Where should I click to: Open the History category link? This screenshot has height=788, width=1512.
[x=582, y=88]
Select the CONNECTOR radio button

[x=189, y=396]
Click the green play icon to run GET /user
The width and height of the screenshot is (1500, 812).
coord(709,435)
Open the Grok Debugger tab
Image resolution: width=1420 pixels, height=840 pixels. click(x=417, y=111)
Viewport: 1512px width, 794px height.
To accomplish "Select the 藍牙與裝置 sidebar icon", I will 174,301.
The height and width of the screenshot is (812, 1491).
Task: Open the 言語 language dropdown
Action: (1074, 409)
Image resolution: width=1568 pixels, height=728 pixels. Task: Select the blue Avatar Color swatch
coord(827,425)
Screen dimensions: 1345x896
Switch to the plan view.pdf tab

—————

Give back the whole listing exactly as it reads.

Where should I click to: Open the History category link? This screenshot has height=788, width=1512.
[x=582, y=88]
Select the CONNECTOR radio button

[x=189, y=396]
Click the green play icon to run GET /user
The width and height of the screenshot is (1500, 812).
coord(709,435)
Open the Grok Debugger tab
Image resolution: width=1420 pixels, height=840 pixels. click(x=417, y=111)
Viewport: 1512px width, 794px height.
To accomplish "Select the 藍牙與裝置 sidebar icon", I will 174,301.
The height and width of the screenshot is (812, 1491).
Task: Open the 言語 language dropdown
Action: (1074, 409)
Image resolution: width=1568 pixels, height=728 pixels. Task: Select the blue Avatar Color swatch
coord(827,425)
Screen dimensions: 1345x896
Switch to the plan view.pdf tab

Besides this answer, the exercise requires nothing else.